**Task item A**
Answer these questions from the article below on the US HIV/AIDS crisis:
(i) In what month and year does the article say the AIDS crisis began in the United States?
(ii) In what year did the death toll peak?
(iii) What estimated percentage of people living with HIV are unaware that they carry the disease?
**Task item B**
Write the next part of the article below on the US HIV/AIDS crisis, picking up after its last paragraph.

**Passage shown**
= = = =

The US HIV/AIDS crisis is not yet in our past

While we generally think that the HIV/AIDS Crisis was left in the 20th Century, the disease is still affecting over a million today.


by Julia Kerrigan, Co Editor-in-Chief

In June of 1971, the AIDS crisis began in the United States. Over the course of the next few decades, 700,000 people, according to the Henry J. Kaiser Family Foundation, became infected with HIV which eventually developed AIDS,  the sets of illnesses and symptoms that develop once the immune system has been irreparably damaged by HIV. Once HIV treatments were introduced in 1996, the issue was pushed into the shadows.

As a nation, we often wish to push events further into our historical past. We’re more comfortable with the black and white photos of wars and protests than the jarring color photos of our more recent past. The more distance we can put between a tragic event and ourselves, the better. But what do we do when the events aren’t as distant as we’ve led ourselves to believe?

This is the case of the AIDS crisis. Its death toll peaked over two decades ago, in 1995, but the reality of the situation is that the AIDS epidemic is ongoing for those who cannot afford HIV treatment.

Now, there are 1.1 million people living with HIV in the U.S., according to a Greater Than Aids press release. Treatments such as Antiretroviral (ARV) therapy, which relies on customized daily dosages based on the patient’s viral load,  have greatly reduced the risk of the disease developing into AIDS. However, they can cost between $11,045-$22,626 a year per patient, according to a 2006 Johns Hopkins study. Unfortunately, HIV is often considered a pre-existing condition and is not eligible for coverage under certain health care.

Today, 1 million people in the U.S. live with HIV. A disproportionate amount of these people are racial and ethnic minorities. according to a Greater Than Aids study, while black men make up 12 percent of the U.S. population, they comprise 45 percent of those diagnosed with HIV.

Lack of awareness and education leads people, specifically young men, to live with HIV unnoticed until it develops into AIDS. An estimated 14 percent of people living with HIV are unaware that they are carrying the disease. This lack of awareness also leads to dwindling amounts of donations to HIV/AIDS relief funds, which are vital to those who cannot afford life-saving treatment.

= = = =

**Information provided**
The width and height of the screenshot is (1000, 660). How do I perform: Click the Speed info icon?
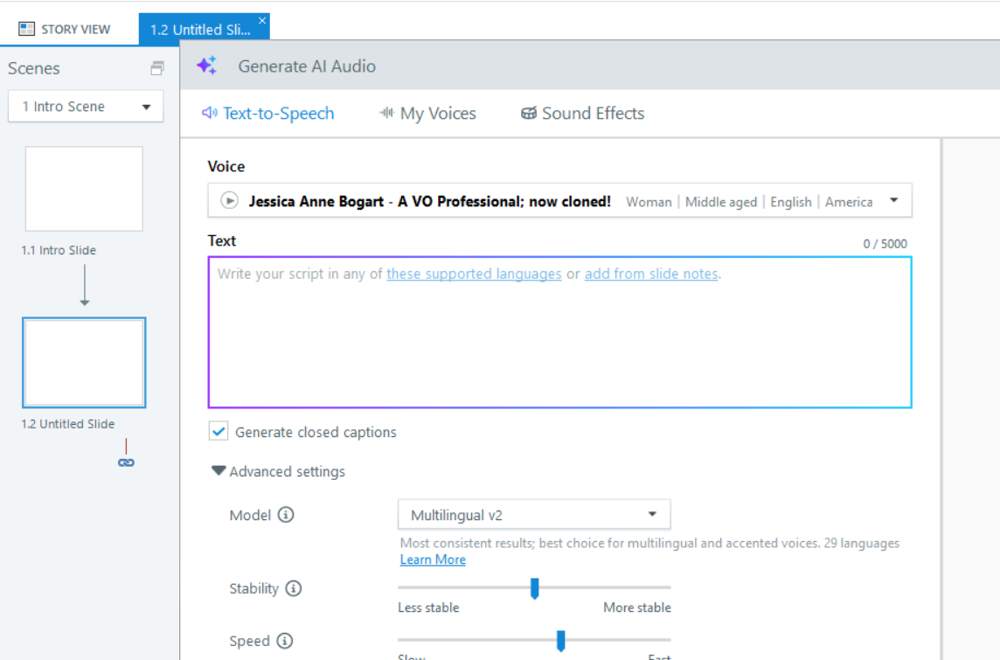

= = = =

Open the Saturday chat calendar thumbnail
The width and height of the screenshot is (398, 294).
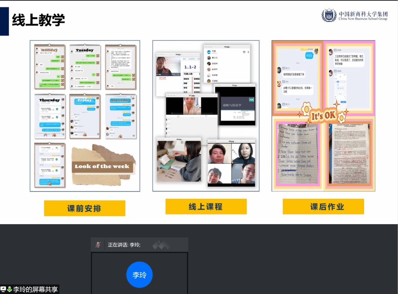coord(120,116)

= = = =

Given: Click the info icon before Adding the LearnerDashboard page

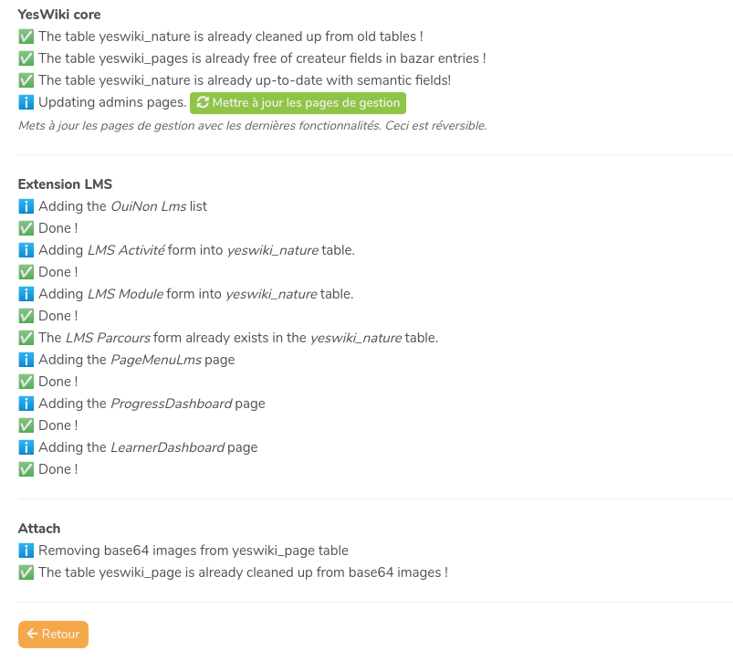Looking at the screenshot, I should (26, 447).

= = = =

**Result A**
(i) June 1971
(ii) 1995
(iii) 14 percent

**Result B**
Young adults are generations removed from what the public considers to be the AIDS epidemic. Of those surveyed in the Greater Than Aids study, 64 percent have never known anyone who lived with or died of HIV. The survey also makes clear a severe misunderstanding of how the disease is transmitted. The study shows some people ages 18-30 thought the disease could be transmitted through a toilet seat, dishes, spitting and kissing. This mindset stigmatizes the disease and makes it more of  an irrational fear than a health issue.

Today, we sparingly remember those who died of AIDS in the form of memorials and, in one case, a memorial quilt. We are too hasty to push the epidemic into the past, rather than continue education about how it is transmitted and can be prevented, especially within the at-risk age group of 18-30 year olds.

While the current high school generation did not live through what is known as the AIDS crisis and might not know anyone who was personally affected, it is our responsibility to continually bring awareness to this disease. In our community, there are opportunities to be involved with this issue such as the AIDS Walk April 28, which raises money for housing and treatment for those living with HIV and AIDS.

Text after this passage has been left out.